Internet → Load Balancer → Service
Used for:
- web applications
- APIs
- SaaS platforms
11. Typical Cloud Architecture
A common production layout looks like this:
Internet
│
Global Load Balancer
│
┌──────────────┐
│ VPC Network │
└──────────────┘
│
┌─────────────┼─────────────┐
│ │
Frontend Subnet Backend Subnet
(public services) (private services)
│
Database
(private)
Characteristics:
- Only the load balancer is public
- Services communicate over internal IPs
- Databases remain isolated
12. Key Components in Cloud Networking
The main building blocks are:
| Component | Purpose |
|---|---|
| VPC | Isolated virtual network |
| Subnet | IP segmentation |
| Routing table | Determines packet paths |
| NAT gateway | Internet egress |
| Internet gateway | Public connectivity |
| Firewall | Traffic filtering |
| Load balancer | Controlled entry point |
| Peering | Private network connectivity |
These concepts exist in nearly every cloud platform, including Amazon Web Services, Microsoft Azure, and Google Cloud.
13. A Useful Mental Model
One helpful way to think about cloud networking:
A VPC is basically a programmable data-center network.

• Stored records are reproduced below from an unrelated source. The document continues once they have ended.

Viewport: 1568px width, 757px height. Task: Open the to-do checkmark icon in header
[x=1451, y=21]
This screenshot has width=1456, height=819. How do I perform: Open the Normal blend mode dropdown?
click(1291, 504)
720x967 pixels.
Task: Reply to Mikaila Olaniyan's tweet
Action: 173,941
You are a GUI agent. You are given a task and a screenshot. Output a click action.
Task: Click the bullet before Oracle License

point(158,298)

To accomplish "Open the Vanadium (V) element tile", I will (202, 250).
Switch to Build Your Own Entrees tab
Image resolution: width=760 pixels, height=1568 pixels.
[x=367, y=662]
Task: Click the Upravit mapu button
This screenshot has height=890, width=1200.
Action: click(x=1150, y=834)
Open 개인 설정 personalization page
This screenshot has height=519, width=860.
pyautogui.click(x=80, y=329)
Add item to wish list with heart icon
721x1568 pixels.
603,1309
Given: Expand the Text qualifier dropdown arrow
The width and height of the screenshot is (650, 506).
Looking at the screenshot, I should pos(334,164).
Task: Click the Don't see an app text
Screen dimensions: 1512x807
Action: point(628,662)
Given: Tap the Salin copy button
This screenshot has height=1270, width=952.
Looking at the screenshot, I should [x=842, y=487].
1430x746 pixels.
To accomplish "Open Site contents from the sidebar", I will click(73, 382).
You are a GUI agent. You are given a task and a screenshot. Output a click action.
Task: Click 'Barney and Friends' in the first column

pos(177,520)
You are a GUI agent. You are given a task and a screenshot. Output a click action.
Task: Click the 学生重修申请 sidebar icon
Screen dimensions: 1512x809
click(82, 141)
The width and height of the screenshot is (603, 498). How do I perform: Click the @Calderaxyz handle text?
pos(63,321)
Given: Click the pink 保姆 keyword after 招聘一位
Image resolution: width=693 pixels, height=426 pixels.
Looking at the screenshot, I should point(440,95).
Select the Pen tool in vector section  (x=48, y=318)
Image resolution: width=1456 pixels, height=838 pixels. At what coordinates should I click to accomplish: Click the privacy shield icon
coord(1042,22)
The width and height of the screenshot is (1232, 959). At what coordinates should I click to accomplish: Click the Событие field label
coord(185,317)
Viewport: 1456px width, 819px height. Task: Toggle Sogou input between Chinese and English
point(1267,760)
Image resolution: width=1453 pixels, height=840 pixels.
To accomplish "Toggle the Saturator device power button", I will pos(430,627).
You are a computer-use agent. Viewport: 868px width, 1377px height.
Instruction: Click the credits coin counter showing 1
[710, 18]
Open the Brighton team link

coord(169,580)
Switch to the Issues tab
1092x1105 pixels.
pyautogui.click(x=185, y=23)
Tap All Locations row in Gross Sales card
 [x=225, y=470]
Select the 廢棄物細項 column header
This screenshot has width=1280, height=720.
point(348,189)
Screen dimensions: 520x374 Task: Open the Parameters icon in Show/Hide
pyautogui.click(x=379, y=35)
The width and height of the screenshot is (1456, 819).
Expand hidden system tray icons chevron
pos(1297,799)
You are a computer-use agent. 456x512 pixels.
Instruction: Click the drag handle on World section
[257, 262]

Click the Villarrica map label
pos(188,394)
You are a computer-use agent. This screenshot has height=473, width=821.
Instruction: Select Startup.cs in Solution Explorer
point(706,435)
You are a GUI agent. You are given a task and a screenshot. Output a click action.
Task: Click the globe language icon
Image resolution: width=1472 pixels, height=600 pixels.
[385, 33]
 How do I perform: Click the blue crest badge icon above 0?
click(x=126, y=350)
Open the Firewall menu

Instead of configuring switches and routers physically, you configure:
- CIDR ranges
- routing rules
- firewall policies
- connectivity between networks
The result is the same outcome as traditional infrastructure—only expressed through software.
Conclusion
Cloud networking may look abstract at first, but it follows the same core principles as traditional networking:
- networks are defined by address ranges
- connectivity depends on routing
- exposure depends on gateways
- isolation depends on firewalls and topology
Understanding these fundamentals makes it much easier to reason about infrastructure behavior—especially when debugging connectivity problems or designing secure system architectures.